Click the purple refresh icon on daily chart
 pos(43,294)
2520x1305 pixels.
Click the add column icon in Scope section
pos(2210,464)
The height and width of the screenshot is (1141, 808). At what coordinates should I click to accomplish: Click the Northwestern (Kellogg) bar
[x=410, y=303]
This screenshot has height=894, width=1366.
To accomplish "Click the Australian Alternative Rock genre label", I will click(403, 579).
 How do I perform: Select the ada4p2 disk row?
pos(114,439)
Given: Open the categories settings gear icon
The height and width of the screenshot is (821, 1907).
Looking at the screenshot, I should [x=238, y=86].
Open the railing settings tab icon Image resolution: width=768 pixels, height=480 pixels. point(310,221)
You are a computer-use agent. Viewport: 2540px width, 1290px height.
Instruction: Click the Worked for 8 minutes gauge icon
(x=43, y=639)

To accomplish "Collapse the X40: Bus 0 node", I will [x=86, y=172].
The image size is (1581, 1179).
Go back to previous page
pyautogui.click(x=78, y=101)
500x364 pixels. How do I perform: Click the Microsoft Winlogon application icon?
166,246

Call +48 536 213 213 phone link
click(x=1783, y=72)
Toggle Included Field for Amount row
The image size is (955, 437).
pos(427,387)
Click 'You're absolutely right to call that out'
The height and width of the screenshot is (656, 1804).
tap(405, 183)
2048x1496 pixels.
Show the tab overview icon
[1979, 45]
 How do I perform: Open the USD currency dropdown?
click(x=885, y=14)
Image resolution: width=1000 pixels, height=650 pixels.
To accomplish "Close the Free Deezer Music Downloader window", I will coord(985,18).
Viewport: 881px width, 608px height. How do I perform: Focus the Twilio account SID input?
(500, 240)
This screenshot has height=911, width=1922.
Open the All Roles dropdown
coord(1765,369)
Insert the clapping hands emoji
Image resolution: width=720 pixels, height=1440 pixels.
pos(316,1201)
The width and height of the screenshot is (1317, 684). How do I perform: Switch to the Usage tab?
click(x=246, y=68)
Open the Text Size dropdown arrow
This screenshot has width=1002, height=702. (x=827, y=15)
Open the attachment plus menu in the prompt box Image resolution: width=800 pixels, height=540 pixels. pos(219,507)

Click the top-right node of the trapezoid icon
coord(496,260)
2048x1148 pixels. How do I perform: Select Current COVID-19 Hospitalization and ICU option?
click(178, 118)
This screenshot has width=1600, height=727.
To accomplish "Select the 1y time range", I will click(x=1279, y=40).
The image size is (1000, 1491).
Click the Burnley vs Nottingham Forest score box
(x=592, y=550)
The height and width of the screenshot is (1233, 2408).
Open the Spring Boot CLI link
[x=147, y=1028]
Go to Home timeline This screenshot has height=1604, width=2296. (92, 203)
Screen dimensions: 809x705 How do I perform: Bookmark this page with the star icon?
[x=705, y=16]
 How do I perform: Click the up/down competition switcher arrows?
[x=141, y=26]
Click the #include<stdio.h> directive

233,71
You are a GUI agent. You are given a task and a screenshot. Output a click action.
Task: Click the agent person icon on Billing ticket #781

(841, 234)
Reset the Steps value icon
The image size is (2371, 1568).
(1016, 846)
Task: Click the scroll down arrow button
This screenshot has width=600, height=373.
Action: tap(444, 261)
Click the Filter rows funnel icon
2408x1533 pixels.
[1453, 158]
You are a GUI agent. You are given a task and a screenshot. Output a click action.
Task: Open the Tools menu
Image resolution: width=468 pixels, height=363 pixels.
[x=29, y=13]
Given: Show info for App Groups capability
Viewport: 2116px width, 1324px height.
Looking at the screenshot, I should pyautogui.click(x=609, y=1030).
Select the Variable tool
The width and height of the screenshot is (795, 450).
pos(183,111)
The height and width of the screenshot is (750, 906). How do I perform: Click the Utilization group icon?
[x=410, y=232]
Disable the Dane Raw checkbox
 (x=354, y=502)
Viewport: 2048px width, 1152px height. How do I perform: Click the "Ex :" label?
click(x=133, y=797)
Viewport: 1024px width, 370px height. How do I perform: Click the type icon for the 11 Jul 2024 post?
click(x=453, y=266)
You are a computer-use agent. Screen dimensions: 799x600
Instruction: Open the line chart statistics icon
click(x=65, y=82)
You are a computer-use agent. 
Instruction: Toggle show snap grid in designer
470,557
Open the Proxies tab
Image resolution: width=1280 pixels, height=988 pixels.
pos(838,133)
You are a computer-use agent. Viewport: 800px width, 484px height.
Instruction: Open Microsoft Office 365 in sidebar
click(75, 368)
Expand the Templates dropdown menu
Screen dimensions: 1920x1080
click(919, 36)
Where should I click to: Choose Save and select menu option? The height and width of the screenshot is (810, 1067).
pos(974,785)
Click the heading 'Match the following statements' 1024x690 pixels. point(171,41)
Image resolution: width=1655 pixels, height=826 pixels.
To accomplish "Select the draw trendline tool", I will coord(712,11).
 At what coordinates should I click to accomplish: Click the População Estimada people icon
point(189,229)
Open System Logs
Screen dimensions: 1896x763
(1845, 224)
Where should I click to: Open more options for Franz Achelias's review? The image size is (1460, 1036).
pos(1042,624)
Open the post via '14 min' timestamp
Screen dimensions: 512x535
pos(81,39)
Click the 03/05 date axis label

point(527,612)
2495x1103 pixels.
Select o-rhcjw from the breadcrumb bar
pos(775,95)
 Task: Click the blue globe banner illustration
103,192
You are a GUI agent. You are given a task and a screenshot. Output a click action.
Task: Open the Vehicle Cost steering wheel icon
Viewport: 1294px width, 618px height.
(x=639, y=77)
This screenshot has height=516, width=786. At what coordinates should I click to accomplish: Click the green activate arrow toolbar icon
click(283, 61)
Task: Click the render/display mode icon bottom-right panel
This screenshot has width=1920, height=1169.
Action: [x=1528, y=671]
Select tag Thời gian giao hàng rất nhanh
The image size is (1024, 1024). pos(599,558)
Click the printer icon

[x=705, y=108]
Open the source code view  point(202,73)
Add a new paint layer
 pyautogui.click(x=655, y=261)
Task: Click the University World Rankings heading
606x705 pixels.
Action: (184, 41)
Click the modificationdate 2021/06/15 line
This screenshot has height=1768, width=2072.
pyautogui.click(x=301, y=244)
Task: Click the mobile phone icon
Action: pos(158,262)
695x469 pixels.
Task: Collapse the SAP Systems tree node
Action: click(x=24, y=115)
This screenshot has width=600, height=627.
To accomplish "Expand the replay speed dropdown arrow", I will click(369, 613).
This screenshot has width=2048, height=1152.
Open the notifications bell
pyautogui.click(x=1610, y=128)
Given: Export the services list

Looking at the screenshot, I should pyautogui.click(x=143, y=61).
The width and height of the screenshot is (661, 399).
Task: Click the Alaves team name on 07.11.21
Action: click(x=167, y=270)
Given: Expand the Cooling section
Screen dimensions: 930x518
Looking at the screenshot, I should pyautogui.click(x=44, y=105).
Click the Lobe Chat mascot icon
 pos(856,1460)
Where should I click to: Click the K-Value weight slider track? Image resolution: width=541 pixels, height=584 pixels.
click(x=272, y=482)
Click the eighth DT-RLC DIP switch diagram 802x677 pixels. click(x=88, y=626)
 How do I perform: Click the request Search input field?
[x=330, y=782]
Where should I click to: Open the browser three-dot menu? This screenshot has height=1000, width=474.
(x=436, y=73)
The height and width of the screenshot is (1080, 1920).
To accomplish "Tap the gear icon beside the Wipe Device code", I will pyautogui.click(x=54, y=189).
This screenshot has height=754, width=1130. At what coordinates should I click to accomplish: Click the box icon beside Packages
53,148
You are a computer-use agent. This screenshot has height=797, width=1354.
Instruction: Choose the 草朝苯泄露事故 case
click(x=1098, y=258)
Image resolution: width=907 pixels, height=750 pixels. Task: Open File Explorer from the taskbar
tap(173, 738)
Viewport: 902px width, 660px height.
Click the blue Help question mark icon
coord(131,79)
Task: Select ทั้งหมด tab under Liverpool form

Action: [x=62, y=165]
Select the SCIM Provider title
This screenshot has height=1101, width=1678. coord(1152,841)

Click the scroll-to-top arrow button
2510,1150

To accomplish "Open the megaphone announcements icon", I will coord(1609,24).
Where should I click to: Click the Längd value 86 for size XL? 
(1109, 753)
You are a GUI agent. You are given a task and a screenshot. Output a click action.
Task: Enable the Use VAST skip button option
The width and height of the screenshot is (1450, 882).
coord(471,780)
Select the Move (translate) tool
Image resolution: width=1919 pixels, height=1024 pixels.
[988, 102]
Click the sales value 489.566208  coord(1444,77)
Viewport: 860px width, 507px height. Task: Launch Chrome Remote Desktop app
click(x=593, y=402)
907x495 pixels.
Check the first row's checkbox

+===+

Problem to work on: Return the lines of the listing above, from the line containing "Image resolution: width=1000" through the line containing "click(x=246, y=68)", inclusive, with nothing changed.

Final answer:
Image resolution: width=1000 pixels, height=650 pixels.
To accomplish "Close the Free Deezer Music Downloader window", I will coord(985,18).
Viewport: 881px width, 608px height. How do I perform: Focus the Twilio account SID input?
(500, 240)
This screenshot has height=911, width=1922.
Open the All Roles dropdown
coord(1765,369)
Insert the clapping hands emoji
Image resolution: width=720 pixels, height=1440 pixels.
pos(316,1201)
The width and height of the screenshot is (1317, 684). How do I perform: Switch to the Usage tab?
click(x=246, y=68)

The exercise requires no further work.